------ Text block ------

Smoke trails of rockets fired from near Gaza City towards Israel. Photograph: Thomas Coex/AFP/Getty Images
The military conflict in Gaza has continued into Wednesday following a six-hour respite in which Israel halted its aerial bombardment of the coastal enclave after accepting an Egyptian proposal for a ceasefire.
Hamas rejected the plan, continuing its rocket fire throughout the day and killing an Israeli citizen at the Erez border crossing, the first Israeli fatality of the conflict. The dead man was understood to be a civilian volunteer delivering food donations to soldiers in the area. An Israeli soldier was also lightly wounded.
Attacks in the early hours of Wednesday killed at least seven Palestinians, Gaza health officials said, and destroyed the house of Mahmoud Zahar – believed to be in hiding elsewhere – in the first apparent targeting of a top Hamas political leader.
The Israeli military said on Wednesday that it had sent out warning messages to residents in the northern Gaza Strip to evacuate their homes by 8am ahead of renewed attacks. The Palestinians' Gaza interior ministry told people not to heed the messages and dismissed them as psychological warfare
The first Israeli death added to growing pressure on the Israeli prime minister, Binyamin Netanyahu, from hardline cabinet colleagues to escalate the offensive. On Tuesday the foreign minister, Avigdor Lieberman, advocated a "full takeover of the Gaza Strip" – effectively a re-occupation of territory evacuated by Israeli troops and settlers in 2005. "Israel must go all the way," he said. His former deputy, Danny Ayalon, suggested Israeli soldiers were poised to invade Gaza.
After an Israeli security cabinet meeting on Tuesday night, Netanyahu issued a statement saying the military operation would continue. "Hamas chose to continue the campaign and it will pay for this decision," he said. "Whoever tries to attack the citizens of Israel, Israel will strike at him. When there is no ceasefire – our answer is fire."
Later, the Israeli military warned 100,000 Gaza residents to evacuate their homes or risk being caught in further bombardment.

------ Data shown ------

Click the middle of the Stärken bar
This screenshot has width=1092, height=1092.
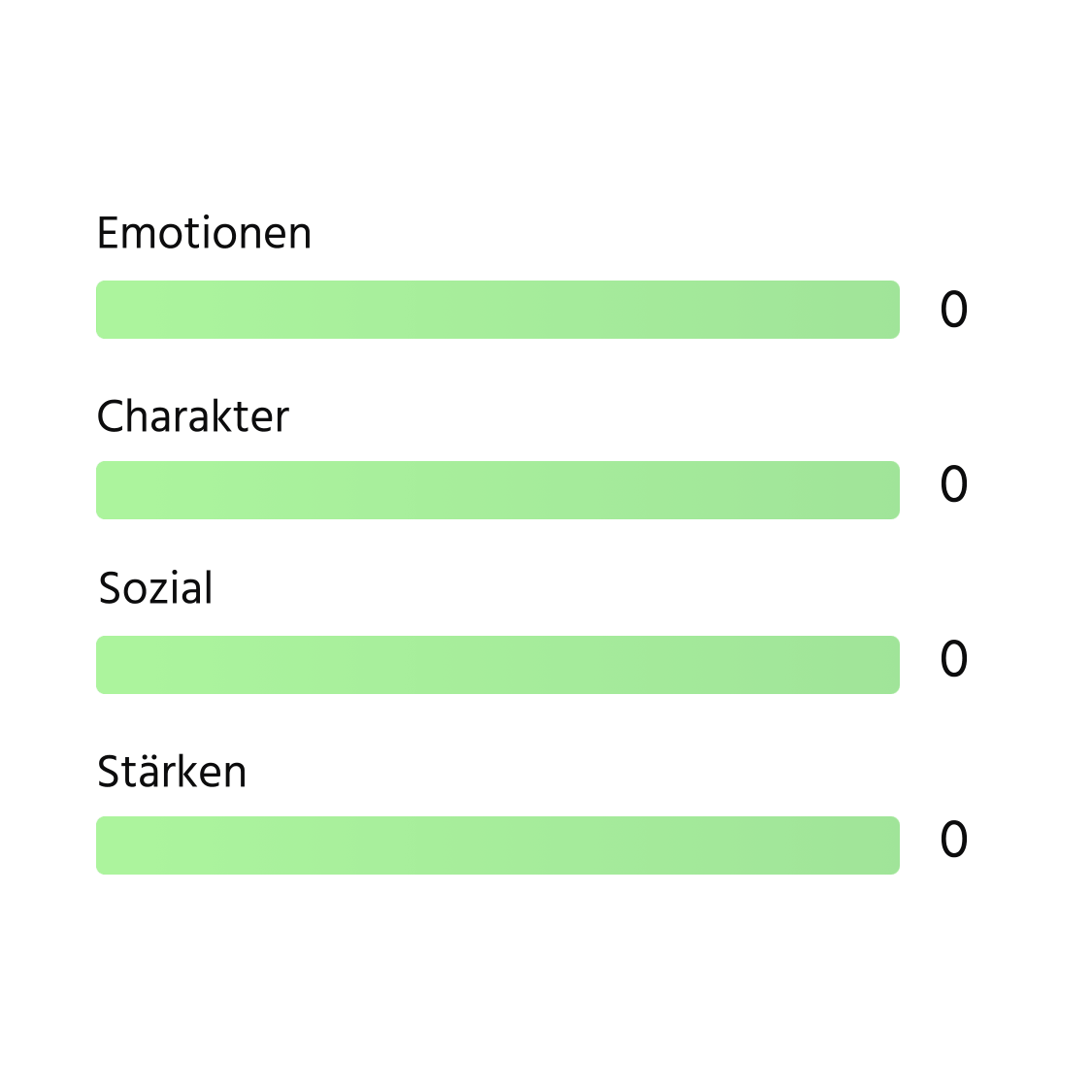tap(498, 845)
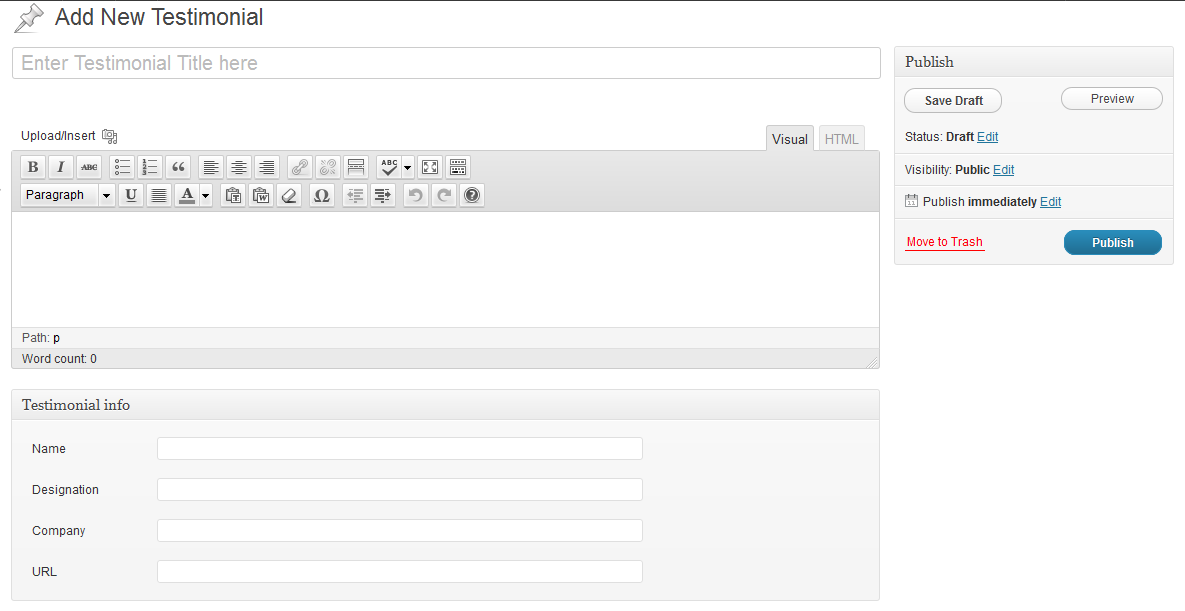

------

### Task instructions
Quote the passage of the Gaza article above between "Smoke trails of" and "also lightly wounded.", inclusive.

### The result
Smoke trails of rockets fired from near Gaza City towards Israel. Photograph: Thomas Coex/AFP/Getty Images
The military conflict in Gaza has continued into Wednesday following a six-hour respite in which Israel halted its aerial bombardment of the coastal enclave after accepting an Egyptian proposal for a ceasefire.
Hamas rejected the plan, continuing its rocket fire throughout the day and killing an Israeli citizen at the Erez border crossing, the first Israeli fatality of the conflict. The dead man was understood to be a civilian volunteer delivering food donations to soldiers in the area. An Israeli soldier was also lightly wounded.